WO ICH EINWÄNDE MACHE

Damit ist nicht gesagt, daß ich diese Musik für gesund halte, am wenigsten gerade da, wo sie von Wagner redet. Meine Einwände gegen die Musik Wagners sind physiologische Einwände: wozu dieselben erst noch unter ästhetische Formeln verkleiden? Ästhetik ist ja nichts als eine angewandte Physiologie. — Meine «Tatsache», mein «petit fait vrai» ist, daß ich nicht mehr leicht atme, wenn diese Musik erst auf mich wirkt; daß alsbald mein Fuß gegen sie böse wird und revoltiert: er hat das Bedürfnis nach Takt, Tanz, Marsch — nach Wagners Kaisermarsch kann nicht einmal der junge deutsche Kaiser marschieren — , er verlangt von der Musik vorerst die Entzückungen, welche in gutem Gehn, Schreiten, Tanzen liegen.
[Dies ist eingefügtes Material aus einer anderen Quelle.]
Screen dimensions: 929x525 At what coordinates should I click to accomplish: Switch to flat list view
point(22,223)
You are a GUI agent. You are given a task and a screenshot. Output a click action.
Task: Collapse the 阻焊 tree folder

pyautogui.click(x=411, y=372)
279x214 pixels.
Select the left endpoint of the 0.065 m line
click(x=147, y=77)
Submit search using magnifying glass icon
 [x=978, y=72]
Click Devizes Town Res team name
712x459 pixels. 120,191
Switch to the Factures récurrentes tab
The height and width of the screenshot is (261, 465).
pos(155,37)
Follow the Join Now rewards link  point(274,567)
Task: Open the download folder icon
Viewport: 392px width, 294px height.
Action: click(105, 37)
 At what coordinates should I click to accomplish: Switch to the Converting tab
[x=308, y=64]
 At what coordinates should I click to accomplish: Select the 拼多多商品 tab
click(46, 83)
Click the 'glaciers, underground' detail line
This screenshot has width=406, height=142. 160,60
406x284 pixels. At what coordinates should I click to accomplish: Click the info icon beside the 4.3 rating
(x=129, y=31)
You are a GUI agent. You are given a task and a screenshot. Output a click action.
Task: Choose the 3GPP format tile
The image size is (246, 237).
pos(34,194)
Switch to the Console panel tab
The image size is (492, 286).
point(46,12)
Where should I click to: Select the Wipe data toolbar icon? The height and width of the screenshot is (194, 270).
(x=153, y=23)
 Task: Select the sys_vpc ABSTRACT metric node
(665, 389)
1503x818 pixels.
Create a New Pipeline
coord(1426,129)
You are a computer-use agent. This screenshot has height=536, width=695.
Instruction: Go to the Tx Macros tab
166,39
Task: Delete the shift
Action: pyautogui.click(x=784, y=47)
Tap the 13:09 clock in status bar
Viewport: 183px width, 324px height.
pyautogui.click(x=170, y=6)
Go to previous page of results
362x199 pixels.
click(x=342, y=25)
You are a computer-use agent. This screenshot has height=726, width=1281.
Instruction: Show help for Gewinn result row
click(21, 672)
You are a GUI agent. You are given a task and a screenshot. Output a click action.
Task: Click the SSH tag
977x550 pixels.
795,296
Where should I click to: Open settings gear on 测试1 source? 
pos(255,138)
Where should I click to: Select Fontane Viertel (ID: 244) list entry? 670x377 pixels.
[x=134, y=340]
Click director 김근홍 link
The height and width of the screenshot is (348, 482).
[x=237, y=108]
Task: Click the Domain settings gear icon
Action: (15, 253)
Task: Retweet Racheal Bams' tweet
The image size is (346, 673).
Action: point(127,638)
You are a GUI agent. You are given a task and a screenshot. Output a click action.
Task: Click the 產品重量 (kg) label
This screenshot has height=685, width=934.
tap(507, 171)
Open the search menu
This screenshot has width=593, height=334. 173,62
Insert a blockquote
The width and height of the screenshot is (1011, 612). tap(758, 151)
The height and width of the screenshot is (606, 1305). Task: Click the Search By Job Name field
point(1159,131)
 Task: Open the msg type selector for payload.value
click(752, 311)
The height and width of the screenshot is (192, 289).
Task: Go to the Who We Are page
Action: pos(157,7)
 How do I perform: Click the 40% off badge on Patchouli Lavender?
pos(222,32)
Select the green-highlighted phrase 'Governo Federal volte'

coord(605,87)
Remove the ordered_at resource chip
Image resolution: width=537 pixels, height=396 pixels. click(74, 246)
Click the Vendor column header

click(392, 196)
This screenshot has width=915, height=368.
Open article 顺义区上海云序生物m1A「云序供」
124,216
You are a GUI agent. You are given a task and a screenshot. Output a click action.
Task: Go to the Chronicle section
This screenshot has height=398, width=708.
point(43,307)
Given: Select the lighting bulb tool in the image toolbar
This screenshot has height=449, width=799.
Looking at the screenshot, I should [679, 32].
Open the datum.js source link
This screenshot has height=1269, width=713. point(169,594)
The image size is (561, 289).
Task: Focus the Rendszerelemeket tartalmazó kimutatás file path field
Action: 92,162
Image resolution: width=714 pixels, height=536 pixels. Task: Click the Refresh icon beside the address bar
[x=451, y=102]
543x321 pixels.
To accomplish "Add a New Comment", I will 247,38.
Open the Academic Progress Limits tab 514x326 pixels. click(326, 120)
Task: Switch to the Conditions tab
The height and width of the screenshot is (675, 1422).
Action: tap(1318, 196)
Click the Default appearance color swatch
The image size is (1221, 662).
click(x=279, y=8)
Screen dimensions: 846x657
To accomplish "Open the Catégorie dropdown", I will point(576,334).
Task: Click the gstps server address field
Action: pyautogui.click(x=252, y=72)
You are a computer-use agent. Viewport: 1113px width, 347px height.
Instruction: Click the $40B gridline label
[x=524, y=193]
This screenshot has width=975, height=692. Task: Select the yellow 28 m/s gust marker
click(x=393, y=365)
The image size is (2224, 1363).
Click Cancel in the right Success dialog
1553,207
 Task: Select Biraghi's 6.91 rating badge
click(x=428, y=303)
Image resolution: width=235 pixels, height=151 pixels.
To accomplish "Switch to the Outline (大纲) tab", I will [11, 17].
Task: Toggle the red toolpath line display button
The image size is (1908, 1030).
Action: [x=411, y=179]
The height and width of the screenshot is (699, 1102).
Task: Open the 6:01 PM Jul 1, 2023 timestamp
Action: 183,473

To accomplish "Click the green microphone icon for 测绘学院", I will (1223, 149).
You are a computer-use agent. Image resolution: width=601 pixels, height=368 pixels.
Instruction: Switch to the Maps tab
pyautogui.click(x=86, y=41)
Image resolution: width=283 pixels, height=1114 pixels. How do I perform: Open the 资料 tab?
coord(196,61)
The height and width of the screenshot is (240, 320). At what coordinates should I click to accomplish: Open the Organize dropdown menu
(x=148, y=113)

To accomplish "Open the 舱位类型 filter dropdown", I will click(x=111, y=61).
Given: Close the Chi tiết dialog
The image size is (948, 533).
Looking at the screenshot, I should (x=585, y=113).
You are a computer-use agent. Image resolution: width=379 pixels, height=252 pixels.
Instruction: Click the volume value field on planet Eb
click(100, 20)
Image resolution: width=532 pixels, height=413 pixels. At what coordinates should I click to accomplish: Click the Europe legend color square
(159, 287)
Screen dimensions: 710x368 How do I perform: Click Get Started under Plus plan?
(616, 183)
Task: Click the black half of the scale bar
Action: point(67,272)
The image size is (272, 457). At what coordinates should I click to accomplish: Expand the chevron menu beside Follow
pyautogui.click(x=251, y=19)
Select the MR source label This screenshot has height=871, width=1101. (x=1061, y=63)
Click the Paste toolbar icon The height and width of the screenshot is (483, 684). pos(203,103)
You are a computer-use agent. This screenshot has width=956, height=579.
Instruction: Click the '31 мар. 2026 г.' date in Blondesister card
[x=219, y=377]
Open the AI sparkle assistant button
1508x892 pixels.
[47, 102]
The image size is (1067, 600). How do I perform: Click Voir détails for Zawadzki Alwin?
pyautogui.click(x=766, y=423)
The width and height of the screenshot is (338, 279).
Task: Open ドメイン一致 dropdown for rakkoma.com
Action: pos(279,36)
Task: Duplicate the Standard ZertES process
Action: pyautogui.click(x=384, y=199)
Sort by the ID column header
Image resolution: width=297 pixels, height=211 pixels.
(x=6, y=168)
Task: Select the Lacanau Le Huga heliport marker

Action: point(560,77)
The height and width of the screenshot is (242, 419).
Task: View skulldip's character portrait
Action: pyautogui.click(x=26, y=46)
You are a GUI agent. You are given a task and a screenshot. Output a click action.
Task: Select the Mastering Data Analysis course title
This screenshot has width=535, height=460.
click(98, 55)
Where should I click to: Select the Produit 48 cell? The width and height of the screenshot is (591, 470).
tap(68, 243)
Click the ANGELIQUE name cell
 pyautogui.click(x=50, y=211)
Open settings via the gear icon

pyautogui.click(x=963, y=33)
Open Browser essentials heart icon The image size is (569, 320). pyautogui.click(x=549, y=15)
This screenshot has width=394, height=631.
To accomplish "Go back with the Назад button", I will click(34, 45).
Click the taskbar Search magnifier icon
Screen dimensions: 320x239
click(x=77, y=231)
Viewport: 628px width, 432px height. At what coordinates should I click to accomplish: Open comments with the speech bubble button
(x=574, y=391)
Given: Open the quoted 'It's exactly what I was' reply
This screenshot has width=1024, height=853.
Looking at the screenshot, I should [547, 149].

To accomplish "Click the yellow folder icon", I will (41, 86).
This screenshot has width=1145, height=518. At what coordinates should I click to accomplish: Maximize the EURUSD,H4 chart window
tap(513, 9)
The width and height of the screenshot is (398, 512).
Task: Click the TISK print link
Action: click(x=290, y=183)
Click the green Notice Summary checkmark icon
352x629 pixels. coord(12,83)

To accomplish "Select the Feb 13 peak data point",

Protestiert aber nicht auch mein Magen? mein Herz? mein Blutlauf? betrübt sich nicht mein Eingeweide? Werde ich nicht unversehens heiser dabei… Um Wagner zu hören, brauche ich pastilles Gérandel… Und so frage ich mich: was will eigentlich mein ganzer Leib von der Musik überhaupt? Denn es gibt keine Seele… Ich glaube, seine Erleichterung: wie als ob alle animalischen Funktionen durch leichte, kühne, ausgelaßne, selbstgewisse Rhythmen beschleunigt werden sollten; wie als ob das eherne, das bleierne Leben durch goldne zärtliche ölgleiche Melodien seine Schwere verlieren sollte. Meine Schwermut will in den Verstecken und Abgründen der Vollkommenheit ausruhn: dazu brauche ich Musik. Aber Wagner macht krank.